Mis vacaciones por España”

Huelo el olor de naranjas. Siento el viento y el calor agitando mi pelo. Oigo la música tocada en las guitarras, los tacones y las castañuelas chocando al ritmo de flamenco. Así me imagino Andalucía.

Nunca he estado allí y no podré ir, pero siempre puedo ir de viaje con un dedo puesto en el mapa.

Empiezo con Sevilla, la capital de Andalucía. Es grande, la cuarta de España: a esta ciudad se la denomina el polo del calor” porque aquí hace las temperaturas más altas, por encima de cincuenta grados centígrados. Su símbolo es la Giralda, el campanario de la catedral gótica más grande del mundo. Necesariamente tengo que ver el palacio real, “Reales Alcazares”, que está construido en estilo mudéjar con un ornamento de las paredes característico y rico. Después voy de travesía por el río Guadalquivir para ver la Torre del Oro. Paseo por el Puente Romano y voy al parque de atracciones “Isla Mágica”.

Puedo trasladarme muy rápido, así que en un momento estoy en Granada, que se denomina la “perla de Andalucía”. El dicho popular es: “No hay en la vida nada como la pena de ser ciego en Granada”. El monumento más estupendo es la Alhambra: un palacio con patios bonitos e interiores, rodeado por un jardín excepcional con vegetación rica. Las cuencas y las fuentes fascinantes refrescan el Salón de los Embajadores. En el programa de mi viaje deben estar el Palacio de Carlos V y los jardines del Generalife. Seguro que voy a encontrar tiempo para pasear por las calles de los barrios antiguos, Albaicín y Sacromonte.

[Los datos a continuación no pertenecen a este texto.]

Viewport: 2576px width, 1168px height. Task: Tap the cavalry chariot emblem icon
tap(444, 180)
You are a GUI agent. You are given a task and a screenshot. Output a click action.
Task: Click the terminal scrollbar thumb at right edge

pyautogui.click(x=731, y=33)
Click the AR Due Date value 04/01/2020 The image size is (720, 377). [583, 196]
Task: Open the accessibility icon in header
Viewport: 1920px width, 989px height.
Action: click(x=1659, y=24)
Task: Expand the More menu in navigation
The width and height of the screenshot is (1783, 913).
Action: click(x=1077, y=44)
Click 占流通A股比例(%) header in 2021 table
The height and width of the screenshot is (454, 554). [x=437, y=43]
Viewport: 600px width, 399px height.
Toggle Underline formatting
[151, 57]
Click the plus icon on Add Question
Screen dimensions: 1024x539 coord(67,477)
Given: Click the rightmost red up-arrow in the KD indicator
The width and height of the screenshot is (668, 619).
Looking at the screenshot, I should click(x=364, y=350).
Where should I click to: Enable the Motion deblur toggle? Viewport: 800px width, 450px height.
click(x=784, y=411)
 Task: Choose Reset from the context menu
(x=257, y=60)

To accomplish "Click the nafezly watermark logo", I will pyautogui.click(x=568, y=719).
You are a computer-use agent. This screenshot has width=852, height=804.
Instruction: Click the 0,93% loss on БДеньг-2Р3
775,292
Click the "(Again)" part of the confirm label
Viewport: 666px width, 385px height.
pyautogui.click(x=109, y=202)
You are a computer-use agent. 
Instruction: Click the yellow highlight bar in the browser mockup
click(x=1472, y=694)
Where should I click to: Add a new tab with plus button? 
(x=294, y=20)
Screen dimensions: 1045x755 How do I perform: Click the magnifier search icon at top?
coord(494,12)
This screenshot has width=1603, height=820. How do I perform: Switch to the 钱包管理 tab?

En Granada voy a ir a clases de flamenco.

El salto siguiente en el mapa y estoy en Cádiz, la región más vieja de Europa. Casi por todas partes está cercada con agua. Las luces se reflejan en el mar de manera característica, así que Cádiz se llama “La Tacita de Plata”. Paseo por sus sendas adoquinadas y voy a la playa.

Los siguientes puntos del viaje son: Almería con playas arenosas muy bonitas, montañas y desierto, escenario de muchas películas de vaqueros; Málaga, región donde nació Pablo Picasso; Córdoba con la catedral Mezquita.

A lo largo de mi excursión, me acompañan las naranjas que crecen a lo largo de las calles como los álamos en Polonia. Voy a probar muchos manjares españoles, por ejemplo: el pescaíto frito, las patatas bravas, las patatas alioli, el jamón de Huelva, los quesos, el salmorejo cordobés con huevo y jamón ibérico, el gazpacho, las albóndigas, los boquerones, los calmares, las gambas, el jamón serrano, el pan con tomate, la paella y la tortilla. No tengo coraje para probar el rabo de toro.

Escribir sobre comida me hace sentir hambre. Voy a cocinar churros, manjar tradicional de Granada,`que aquí se denomina ‘tejeringo” y son unos pasteles en forma de lazo freído en mucho aceite y sumergido en chocolate. Voy a invitar a mi amigos a una merienda española.

¿Qué os ha parecido? ¿Tenéis ganas de visitar también España?